*Do this*
Could you reproduce word for word the lines below, from the line with "Given: Click the riversrunliving.com" up to and including the line with "Looking at the screenshot, I should tap(172, 57)."?

[Entries from a collection]
— BEGIN —
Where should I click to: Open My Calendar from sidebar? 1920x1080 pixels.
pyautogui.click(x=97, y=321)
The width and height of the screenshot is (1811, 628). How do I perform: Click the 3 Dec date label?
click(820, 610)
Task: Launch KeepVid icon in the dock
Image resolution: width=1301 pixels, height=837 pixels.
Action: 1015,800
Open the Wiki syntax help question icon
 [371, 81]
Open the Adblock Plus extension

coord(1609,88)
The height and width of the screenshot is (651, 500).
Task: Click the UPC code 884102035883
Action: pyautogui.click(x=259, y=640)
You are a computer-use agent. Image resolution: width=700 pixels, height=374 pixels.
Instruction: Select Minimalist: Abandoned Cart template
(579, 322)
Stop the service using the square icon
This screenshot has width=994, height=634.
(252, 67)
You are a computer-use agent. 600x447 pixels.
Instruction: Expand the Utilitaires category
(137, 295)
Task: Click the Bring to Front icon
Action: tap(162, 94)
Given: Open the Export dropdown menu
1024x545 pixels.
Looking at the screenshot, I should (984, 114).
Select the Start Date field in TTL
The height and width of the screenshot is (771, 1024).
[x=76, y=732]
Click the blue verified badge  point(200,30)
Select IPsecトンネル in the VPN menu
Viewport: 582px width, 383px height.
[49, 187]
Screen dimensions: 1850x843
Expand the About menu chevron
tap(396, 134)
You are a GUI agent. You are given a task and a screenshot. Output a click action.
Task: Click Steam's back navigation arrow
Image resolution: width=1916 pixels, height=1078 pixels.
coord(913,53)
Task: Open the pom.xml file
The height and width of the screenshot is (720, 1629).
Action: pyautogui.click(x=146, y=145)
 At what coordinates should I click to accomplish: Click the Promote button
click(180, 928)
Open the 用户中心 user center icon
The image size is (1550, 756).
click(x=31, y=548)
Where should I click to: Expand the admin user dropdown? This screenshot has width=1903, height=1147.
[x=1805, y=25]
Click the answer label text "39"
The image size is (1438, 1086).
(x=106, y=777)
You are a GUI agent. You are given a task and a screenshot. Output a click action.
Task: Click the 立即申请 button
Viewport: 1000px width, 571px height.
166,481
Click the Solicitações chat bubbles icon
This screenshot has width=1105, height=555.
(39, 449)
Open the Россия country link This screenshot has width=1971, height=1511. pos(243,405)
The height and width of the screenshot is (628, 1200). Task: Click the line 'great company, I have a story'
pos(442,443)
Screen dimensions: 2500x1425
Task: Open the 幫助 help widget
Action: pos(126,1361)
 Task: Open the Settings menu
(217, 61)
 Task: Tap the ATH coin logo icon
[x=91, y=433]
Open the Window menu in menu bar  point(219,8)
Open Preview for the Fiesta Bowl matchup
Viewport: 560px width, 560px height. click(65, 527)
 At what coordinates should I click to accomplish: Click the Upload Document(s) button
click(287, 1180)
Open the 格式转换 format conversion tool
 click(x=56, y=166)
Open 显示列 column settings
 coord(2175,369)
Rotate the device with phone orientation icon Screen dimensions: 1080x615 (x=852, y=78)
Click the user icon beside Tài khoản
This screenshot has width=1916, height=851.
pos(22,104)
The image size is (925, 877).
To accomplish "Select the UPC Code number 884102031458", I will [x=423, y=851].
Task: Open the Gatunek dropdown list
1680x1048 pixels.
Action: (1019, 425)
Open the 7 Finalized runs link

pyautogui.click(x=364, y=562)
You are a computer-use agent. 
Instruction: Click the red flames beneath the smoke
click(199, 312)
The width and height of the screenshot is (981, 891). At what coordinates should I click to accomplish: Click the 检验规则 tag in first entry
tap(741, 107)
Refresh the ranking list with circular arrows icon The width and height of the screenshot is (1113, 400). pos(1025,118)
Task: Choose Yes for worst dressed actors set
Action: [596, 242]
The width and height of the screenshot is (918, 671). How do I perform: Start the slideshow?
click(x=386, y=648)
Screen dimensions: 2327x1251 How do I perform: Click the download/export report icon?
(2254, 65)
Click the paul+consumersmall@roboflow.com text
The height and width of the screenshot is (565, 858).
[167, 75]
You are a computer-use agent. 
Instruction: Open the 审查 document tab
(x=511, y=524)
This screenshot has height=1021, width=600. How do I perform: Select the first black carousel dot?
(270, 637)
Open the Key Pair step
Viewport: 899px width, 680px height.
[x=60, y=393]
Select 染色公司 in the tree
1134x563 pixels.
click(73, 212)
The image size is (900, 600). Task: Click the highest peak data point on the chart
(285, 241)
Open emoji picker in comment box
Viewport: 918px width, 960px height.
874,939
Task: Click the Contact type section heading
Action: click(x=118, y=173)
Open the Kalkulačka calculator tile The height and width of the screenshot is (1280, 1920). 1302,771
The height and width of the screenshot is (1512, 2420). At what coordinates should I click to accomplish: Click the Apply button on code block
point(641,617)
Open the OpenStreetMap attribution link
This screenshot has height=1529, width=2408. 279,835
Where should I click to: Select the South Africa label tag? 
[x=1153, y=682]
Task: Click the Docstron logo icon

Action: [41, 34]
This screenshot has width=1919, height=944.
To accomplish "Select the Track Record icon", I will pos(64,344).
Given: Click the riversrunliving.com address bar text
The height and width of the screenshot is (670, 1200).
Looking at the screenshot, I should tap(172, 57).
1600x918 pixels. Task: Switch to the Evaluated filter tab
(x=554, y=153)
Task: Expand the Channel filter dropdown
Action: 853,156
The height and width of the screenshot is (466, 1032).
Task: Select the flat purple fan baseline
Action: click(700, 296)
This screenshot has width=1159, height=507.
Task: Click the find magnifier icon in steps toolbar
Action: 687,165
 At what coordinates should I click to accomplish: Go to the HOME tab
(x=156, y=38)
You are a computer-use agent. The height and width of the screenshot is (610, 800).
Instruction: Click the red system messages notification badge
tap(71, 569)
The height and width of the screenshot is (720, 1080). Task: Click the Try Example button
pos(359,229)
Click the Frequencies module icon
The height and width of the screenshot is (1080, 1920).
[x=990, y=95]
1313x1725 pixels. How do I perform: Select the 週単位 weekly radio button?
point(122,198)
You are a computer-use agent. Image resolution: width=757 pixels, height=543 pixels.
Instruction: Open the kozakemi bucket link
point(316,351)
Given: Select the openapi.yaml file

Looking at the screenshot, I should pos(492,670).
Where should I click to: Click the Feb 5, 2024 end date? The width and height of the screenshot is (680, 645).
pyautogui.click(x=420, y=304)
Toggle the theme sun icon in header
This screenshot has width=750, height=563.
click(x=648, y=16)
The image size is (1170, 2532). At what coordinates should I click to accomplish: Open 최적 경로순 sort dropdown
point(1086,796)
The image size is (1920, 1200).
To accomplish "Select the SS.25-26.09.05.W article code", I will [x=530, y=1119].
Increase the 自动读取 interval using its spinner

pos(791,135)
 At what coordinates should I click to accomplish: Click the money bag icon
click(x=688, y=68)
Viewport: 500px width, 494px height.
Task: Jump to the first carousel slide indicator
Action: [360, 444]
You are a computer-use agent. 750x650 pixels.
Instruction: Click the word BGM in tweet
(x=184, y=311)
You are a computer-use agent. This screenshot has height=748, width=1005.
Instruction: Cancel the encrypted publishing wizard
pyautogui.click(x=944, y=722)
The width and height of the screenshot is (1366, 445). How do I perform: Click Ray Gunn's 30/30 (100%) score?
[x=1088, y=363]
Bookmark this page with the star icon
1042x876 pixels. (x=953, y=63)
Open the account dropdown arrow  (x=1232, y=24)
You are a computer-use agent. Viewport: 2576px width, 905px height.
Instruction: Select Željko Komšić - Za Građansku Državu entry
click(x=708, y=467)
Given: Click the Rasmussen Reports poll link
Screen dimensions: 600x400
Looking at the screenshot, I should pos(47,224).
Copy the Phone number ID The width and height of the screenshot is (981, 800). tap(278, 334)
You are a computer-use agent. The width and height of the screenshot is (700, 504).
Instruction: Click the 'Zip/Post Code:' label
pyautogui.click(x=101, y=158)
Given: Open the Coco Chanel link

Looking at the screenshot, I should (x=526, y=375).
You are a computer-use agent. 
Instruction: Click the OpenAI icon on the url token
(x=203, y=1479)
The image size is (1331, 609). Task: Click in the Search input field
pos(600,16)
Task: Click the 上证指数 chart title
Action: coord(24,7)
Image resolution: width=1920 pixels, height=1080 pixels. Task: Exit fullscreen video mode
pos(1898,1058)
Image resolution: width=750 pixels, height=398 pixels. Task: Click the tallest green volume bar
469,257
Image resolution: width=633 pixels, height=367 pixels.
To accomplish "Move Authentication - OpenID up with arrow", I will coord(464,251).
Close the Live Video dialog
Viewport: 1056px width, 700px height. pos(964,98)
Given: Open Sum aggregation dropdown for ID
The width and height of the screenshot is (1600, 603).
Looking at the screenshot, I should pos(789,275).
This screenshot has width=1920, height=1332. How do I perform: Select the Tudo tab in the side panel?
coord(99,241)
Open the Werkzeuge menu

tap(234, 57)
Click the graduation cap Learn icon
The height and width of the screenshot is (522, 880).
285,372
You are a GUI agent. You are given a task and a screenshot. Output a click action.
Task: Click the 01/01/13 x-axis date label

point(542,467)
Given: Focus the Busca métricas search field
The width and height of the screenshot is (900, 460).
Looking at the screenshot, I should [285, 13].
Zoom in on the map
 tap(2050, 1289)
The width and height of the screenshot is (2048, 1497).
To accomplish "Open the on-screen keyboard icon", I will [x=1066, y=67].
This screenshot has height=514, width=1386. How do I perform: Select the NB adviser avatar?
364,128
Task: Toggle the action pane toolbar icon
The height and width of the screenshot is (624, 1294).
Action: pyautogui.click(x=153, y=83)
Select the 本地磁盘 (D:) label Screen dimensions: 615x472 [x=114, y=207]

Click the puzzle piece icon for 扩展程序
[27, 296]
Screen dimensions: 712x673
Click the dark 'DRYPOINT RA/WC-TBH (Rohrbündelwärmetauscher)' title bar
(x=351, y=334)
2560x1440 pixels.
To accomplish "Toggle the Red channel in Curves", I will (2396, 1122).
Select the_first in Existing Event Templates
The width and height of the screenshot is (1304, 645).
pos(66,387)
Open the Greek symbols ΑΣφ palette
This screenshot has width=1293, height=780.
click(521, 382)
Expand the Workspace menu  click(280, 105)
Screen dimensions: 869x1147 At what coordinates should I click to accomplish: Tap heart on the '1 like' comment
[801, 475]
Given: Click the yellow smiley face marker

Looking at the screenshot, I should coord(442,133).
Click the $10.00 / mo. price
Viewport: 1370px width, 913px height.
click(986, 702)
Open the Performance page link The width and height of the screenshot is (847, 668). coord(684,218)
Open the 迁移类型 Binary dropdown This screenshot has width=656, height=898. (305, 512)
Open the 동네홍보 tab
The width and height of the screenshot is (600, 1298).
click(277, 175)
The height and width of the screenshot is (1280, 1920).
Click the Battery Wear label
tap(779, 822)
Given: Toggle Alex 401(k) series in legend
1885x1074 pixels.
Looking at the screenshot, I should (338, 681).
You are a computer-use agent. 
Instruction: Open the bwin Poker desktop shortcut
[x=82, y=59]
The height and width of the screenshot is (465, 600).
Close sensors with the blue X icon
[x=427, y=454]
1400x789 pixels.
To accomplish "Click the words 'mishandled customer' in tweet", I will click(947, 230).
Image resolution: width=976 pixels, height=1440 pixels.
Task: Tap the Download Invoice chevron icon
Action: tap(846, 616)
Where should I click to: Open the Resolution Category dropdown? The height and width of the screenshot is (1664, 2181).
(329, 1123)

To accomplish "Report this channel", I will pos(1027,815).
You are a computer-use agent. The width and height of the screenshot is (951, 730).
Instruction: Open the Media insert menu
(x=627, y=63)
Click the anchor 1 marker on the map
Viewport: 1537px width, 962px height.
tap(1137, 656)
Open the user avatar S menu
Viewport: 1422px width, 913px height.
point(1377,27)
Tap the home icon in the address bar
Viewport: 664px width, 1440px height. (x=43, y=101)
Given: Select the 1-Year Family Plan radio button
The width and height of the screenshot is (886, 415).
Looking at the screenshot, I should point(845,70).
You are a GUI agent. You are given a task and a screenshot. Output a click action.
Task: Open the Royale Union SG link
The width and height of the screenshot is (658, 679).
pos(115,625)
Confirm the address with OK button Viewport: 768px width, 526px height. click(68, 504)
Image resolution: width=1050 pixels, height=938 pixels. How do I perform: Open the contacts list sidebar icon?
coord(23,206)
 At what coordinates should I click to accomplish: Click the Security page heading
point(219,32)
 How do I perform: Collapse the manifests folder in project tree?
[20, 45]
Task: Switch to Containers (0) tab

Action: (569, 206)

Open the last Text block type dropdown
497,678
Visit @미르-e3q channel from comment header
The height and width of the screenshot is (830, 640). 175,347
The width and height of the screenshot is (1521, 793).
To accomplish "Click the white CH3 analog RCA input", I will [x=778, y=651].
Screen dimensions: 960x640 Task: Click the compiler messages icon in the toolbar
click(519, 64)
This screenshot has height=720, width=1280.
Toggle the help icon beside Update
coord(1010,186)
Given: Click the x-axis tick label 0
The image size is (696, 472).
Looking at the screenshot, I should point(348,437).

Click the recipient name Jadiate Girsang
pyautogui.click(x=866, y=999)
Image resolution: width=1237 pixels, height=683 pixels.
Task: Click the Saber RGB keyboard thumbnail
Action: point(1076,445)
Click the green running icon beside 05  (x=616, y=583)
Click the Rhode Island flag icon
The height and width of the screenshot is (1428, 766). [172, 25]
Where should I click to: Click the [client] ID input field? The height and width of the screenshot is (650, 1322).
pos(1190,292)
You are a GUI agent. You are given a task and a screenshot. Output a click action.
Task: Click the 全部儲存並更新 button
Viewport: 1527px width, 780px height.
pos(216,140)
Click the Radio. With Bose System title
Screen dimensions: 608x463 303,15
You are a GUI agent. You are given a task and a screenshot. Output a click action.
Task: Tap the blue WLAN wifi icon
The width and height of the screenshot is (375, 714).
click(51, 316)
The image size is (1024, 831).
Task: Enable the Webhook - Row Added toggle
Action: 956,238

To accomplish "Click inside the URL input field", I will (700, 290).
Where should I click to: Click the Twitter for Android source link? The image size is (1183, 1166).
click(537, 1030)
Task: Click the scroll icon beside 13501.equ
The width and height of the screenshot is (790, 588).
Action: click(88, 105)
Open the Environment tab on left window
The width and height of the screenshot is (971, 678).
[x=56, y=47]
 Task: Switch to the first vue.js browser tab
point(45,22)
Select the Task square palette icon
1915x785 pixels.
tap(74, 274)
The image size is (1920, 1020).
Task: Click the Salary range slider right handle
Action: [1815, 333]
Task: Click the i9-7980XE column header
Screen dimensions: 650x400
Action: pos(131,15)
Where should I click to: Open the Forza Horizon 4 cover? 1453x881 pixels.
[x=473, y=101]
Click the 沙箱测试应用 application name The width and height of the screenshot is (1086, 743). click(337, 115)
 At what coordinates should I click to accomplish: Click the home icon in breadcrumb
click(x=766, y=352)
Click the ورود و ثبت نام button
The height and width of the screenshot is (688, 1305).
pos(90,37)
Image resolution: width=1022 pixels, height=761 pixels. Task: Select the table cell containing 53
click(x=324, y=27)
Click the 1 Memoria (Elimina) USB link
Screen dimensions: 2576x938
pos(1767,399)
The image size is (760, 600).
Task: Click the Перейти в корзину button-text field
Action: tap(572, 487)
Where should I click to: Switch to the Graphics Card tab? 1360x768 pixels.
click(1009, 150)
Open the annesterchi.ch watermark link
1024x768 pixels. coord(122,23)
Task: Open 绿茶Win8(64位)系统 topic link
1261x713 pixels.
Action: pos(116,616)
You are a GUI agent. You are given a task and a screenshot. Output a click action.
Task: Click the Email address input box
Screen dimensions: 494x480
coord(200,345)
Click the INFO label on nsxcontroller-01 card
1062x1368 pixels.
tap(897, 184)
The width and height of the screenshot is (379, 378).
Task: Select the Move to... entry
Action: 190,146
— END —
*Answer for the task*
Given: Click the riversrunliving.com address bar text
The height and width of the screenshot is (670, 1200).
Looking at the screenshot, I should tap(172, 57).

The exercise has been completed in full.